**What you have to do**: Rewrite every row below, substituting "Where do I click to" for each occurrence of "Where should I click to" and leaving everything else unchanged.

**Dataset content**:
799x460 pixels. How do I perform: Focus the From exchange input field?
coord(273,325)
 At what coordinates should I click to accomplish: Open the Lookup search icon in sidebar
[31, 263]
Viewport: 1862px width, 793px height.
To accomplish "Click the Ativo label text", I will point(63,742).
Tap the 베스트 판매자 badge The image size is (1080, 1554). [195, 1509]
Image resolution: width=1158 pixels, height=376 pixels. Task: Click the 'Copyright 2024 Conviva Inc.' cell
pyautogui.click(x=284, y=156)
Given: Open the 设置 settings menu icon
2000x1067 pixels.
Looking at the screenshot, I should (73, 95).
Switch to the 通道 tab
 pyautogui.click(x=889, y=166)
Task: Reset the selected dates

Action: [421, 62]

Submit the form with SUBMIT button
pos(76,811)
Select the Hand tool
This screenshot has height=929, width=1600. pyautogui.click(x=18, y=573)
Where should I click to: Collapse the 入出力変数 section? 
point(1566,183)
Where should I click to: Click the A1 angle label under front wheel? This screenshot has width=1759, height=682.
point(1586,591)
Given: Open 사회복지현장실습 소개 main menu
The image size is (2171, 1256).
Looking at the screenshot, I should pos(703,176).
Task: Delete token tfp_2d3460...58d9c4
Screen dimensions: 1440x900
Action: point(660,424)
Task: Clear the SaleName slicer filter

**Full answer**:
799x460 pixels. How do I perform: Focus the From exchange input field?
coord(273,325)
 At what coordinates should I click to accomplish: Open the Lookup search icon in sidebar
[31, 263]
Viewport: 1862px width, 793px height.
To accomplish "Click the Ativo label text", I will point(63,742).
Tap the 베스트 판매자 badge The image size is (1080, 1554). [195, 1509]
Image resolution: width=1158 pixels, height=376 pixels. Task: Click the 'Copyright 2024 Conviva Inc.' cell
pyautogui.click(x=284, y=156)
Given: Open the 设置 settings menu icon
2000x1067 pixels.
Looking at the screenshot, I should (73, 95).
Switch to the 通道 tab
 pyautogui.click(x=889, y=166)
Task: Reset the selected dates

Action: [421, 62]

Submit the form with SUBMIT button
pos(76,811)
Select the Hand tool
This screenshot has height=929, width=1600. pyautogui.click(x=18, y=573)
Where do I click to: Collapse the 入出力変数 section? 
point(1566,183)
Where do I click to: Click the A1 angle label under front wheel? This screenshot has width=1759, height=682.
point(1586,591)
Given: Open 사회복지현장실습 소개 main menu
The image size is (2171, 1256).
Looking at the screenshot, I should pos(703,176).
Task: Delete token tfp_2d3460...58d9c4
Screen dimensions: 1440x900
Action: point(660,424)
Task: Clear the SaleName slicer filter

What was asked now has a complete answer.